_EXERCISE TASKS_
1. Retype the passage of the codex-review guide from "What the script" to "this review thread.".
2. In the codex-review guide, which exit code shows that the review session timed out but can still be resumed?
3. Carry on the codex-review guide on timeout recovery, starting after its last sentence.
*** Opening of SOURCE DOCUMENT ***
Give it the minimum context needed to review precisely:

repo/subsystem being reviewed
relevant paths
spec / plan / acceptance criteria
diff summary or code snippets
what kind of review you want: bugs, regressions, scope drift, missing tests, maintainability, safety, observability, etc.

Example tool calls:

run_skill_script(
  script="skill://codex-review/scripts/codex-review",
  interpreter="python3",
  args=["Review the changes in src/auth.ts and src/auth.test.ts against conductor/tracks/<track_id>/spec.md. Focus on correctness, missing edge cases, and test gaps."],
  timeoutSeconds=3700,
)

run_skill_script(
  script="skill://codex-review/scripts/codex-review",
  interpreter="python3",
  args=["Review conductor/tracks/<track_id>/{spec.md,plan.md,resume.md} for contradictions, ambiguous acceptance criteria, and scope drift."],
  timeoutSeconds=3700,
)

run_skill_script(
  script="skill://codex-review/scripts/codex-review",
  interpreter="python3",
  args=["Review the current working tree for likely regressions. Return findings grouped by severity, then list the top 3 fixes."],
  timeoutSeconds=3700,
)

Timeout recovery

If the script exits with code 124, the review session still exists and is resumable.

What the script prints on timeout:

Session ID: <uuid>
Session file: ~/.codex/sessions/YYYY/MM/DD/rollout-...-<uuid>.jsonl
a ready-to-run codex exec resume <uuid> ... command

Use that exact session identity. Do not use codex resume --last, codex exec resume --last, or “the newest file in ~/.codex/sessions” when multiple reviews may be running concurrently. That is how you resume the wrong review.

Recovery procedure:

Read the exact Session file: path printed by the script. That JSONL file is the durable record for this review thread.
Inspect the tail of that exact file if you need to see how far the review got. The file contains session_meta, response_item, and event_msg entries. Assistant/user messages are stored as JSON objects, not plain text logs.
*** Close of SOURCE DOCUMENT ***
*** Opening of DATA ***
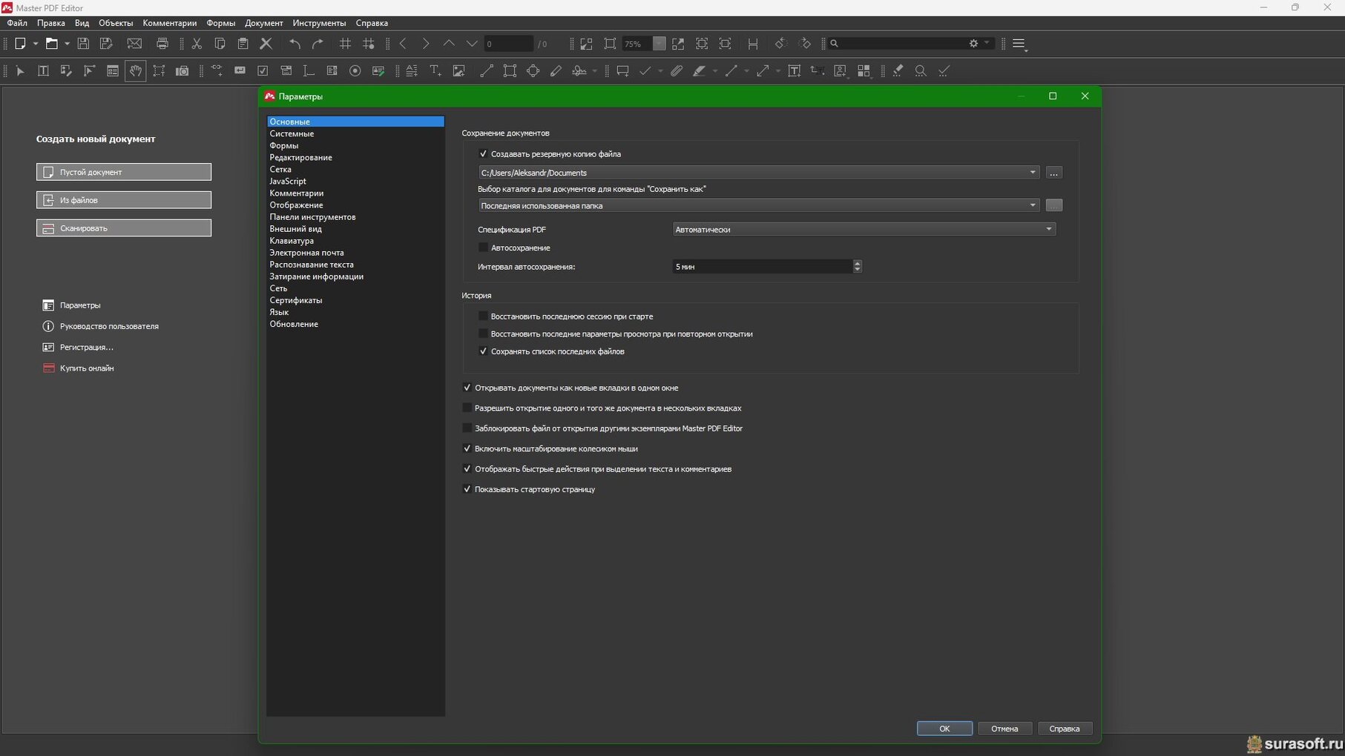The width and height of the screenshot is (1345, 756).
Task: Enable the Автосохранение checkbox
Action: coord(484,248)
*** Close of DATA ***
*** Opening of DATA ***
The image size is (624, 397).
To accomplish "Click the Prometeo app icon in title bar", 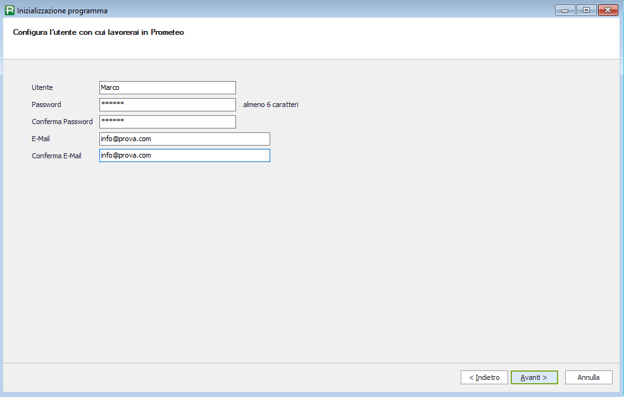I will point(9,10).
*** Close of DATA ***
_RESPONSES TO THE TASKS_
1.
What the script prints on timeout:

Session ID: <uuid>
Session file: ~/.codex/sessions/YYYY/MM/DD/rollout-...-<uuid>.jsonl
a ready-to-run codex exec resume <uuid> ... command

Use that exact session identity. Do not use codex resume --last, codex exec resume --last, or “the newest file in ~/.codex/sessions” when multiple reviews may be running concurrently. That is how you resume the wrong review.

Recovery procedure:

Read the exact Session file: path printed by the script. That JSONL file is the durable record for this review thread.

2. Exit code 124.

3.
Resume the same non-interactive review with the exact Session ID: printed by the script:

codex exec resume <session_id> "Continue and finish the interrupted review. Reuse the existing context from this session. Return only the final review."

If you resume it, Codex appends the new turn to the same session file. It does not create a second session file for that same thread.

A precise file-inspection pattern:

python3 -c "from pathlib import Path; import json; p=Path('~/.codex/sessions/.../rollout-...-<session_id>.jsonl').expanduser();
for line in p.read_text().splitlines()[-40:]:
    obj=json.loads(line)
    print(obj.get('type'), obj.get('payload', {}).get('type'))"

If you need the last assistant text from that exact session file, extract response_item entries where payload.type == "message" and payload.role == "assistant".

Verification

Fast script sanity check:

run_skill_script(
  script="skill://codex-review/scripts/codex-review",
  interpreter="python3",
  args=["--help"],
  timeoutSeconds=30,
)

Live Codex success path:

run_skill_script(
  script="skill://codex-review/scripts/codex-review",
  interpreter="python3",
  args=["Respond with exactly: hello"],
  timeoutSeconds=120,
)

Timeout/recovery path:

run_skill_script(
  script="skill://codex-review/scripts/codex-review",
  interpreter="python3",
  args=["--timeout-seconds", "1", "Review the current repo thoroughly and keep searching before responding."],
  timeoutSeconds=30,
)

On the timeout check, stderr should include the exact Session ID, the exact Session file under ~/.codex/sessions/..., and a codex exec resume <session_id> ... command.